Within Great Britain the suite of rocks known traditionally as the Carboniferous Limestone Series was deposited as marine sediments in three distinct ‘provinces’ separated by contemporary landmasses. One of these landmasses was the Wales-London-Brabant Massif, an east-west aligned belt of land stretching through central Wales and the English Midlands to East Anglia and on into Belgium. The limestones deposited to its south form a distinct South Wales-Mendip province which extends from Pembrokeshire in the west through southern Carmarthenshire, Glamorgan and south Powys to Monmouthshire, Gloucestershire and north Somerset. These rocks continue eastwards at depth beneath Oxfordshire. The Carboniferous Limestone sequence of South Wales and the Bristol area is currently (2012) subdivided thus:
- Pembroke Limestone Group (uppermost/youngest)
- Oystermouth Formation
- Oxwich Head Limestone Formation
- Penderyn Oolite Member
- Honeycombed Sandstone Member
- Dowlais Limestone Formation
- Abercriban Oolite Subgroup & Clydach Valley Subgroup
- Avon Group
- Cwmyniscoy Mudstone Formation
- Castell Coch Limestone Formation (lowermost/oldest)

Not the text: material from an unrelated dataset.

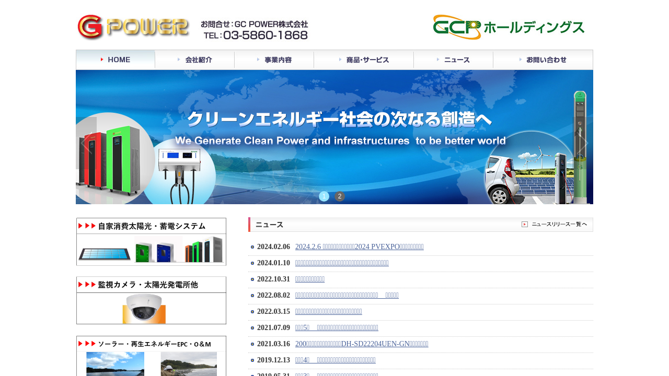Viewport: 669px width, 376px height.
Task: Select 商品・サービス in navigation bar
Action: [364, 60]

The limestone found north of the Wales-London-Brabant Massif and south of the emergent Southern Uplands block is identified as a separate northern province. It is characterised by the presence of numerous ‘blocks’ and ‘basins’ each with its own particular depositional style.
To the north of the Southern Uplands are the limestones of the Scottish Midland Valley stretching from Ayrshire and Arran in the west to Fife, Lothian and Berwickshire in the east. Though of Carboniferous age, the limestones of this Scottish province are not assigned to the Carboniferous Limestone Supergroup.
The Carboniferous Limestone is widespread throughout Ireland.
The Carboniferous Limestone is a significant landscape-forming rock unit in each of the depositional provinces of Great Britain within which it is found.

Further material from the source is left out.